The idea of undertaking a round-the-world journey was suggested to the young man by his father, and the aspiration to turn this cherished dream into reality was driven by an article in the newspaper. It was reported there that as far back as 1896, the International Cycling Federation had established a diamond palm branch for the athlete who would be the first to cycle across all of Europe.
In three years, Onisim saved money and purchased a lightweight touring bicycle. Sports organizations supported Pankratov’s idea, and in the early summer of 1911, a festive send-off was held.
At the beginning of the route, three more cyclists joined Pankratov on his journey, but they soon dropped out.
This was the first bicycle journey around the entire planet. Pankratov chose not the shortest, but a rather complex route that took him through nearly all European countries. In late November 1911, he arrived in St. Petersburg, then via East Prussia, Switzerland, Italy, Turkey, Greece, Turkey again, Italy again, France, southern Spain, Portugal, and northern France, he reached the shores of the Pas-de-Calais strait. On a ferry, the cyclist crossed to England, from where he sailed to North America, and after «cutting» across it from east to west, he sailed from San Francisco to Japan. From there, it was just a stone’s throw away to China.
While traveling outside of Russia, Onisim constantly sought opportunities to earn money for continuing his journey. In England, Russian writers helped him publish travel notes. He also participated in numerous wrestling and cycling competitions. In America, he had to work as a stevedore at the port to buy a ticket for a ship.
At the finish line, the hero was awarded a laurel wreath of victory and expressed confidence that his record, while being the first, would by no means be the last.
The entire journey took him 748 days. During this trip, the cyclist changed 53 tires, 4 saddles, 2 handlebars, 11 chains, and 750 spokes.
At the end of 1913, the International Cycling Federation awarded him an honorary prize.

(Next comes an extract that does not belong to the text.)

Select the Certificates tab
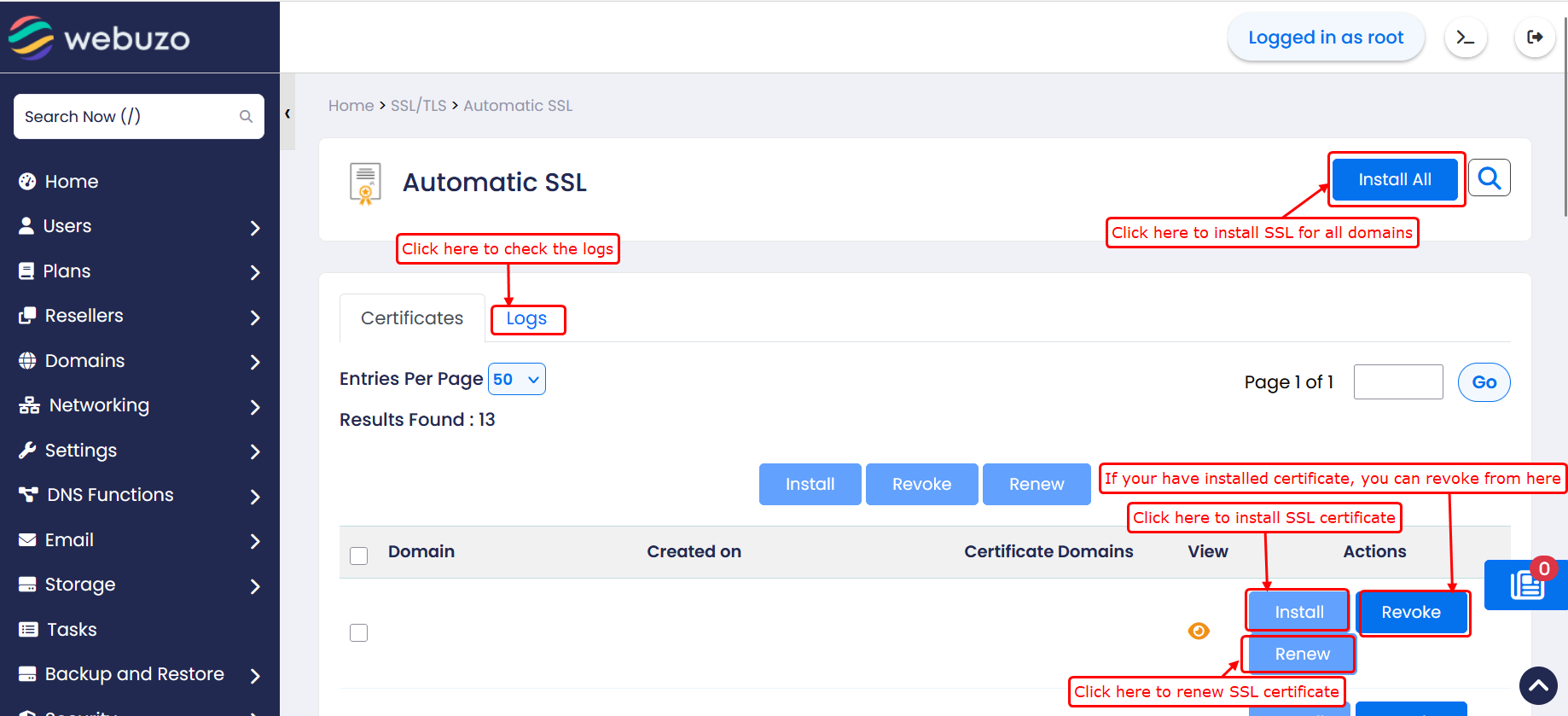The image size is (1568, 716). tap(412, 318)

Interestingly, from the bicycle, Pankratov transitioned to… an airplane. He had contemplated undertaking a circumnavigation journey by aircraft, but his plans were disrupted by World War I. After training at the Gatchina Aviation School, Pankratov was sent to the front. He became one of the most successful Russian aviators. He was employed both as a reconnaissance pilot and a bomber, and he was credited with shooting down enemy planes. The fact that Onisim fought bravely is evident from such a fact: within a year and a half on the front, he became a full-fledged Order of St. George knight and was promoted to the rank of lieutenant. His final battle took place on September 5, 1916, near Dvinsk. In an uneven aerial combat, Pankratov shot down two German planes but didn’t manage to evade the third, which came up from behind.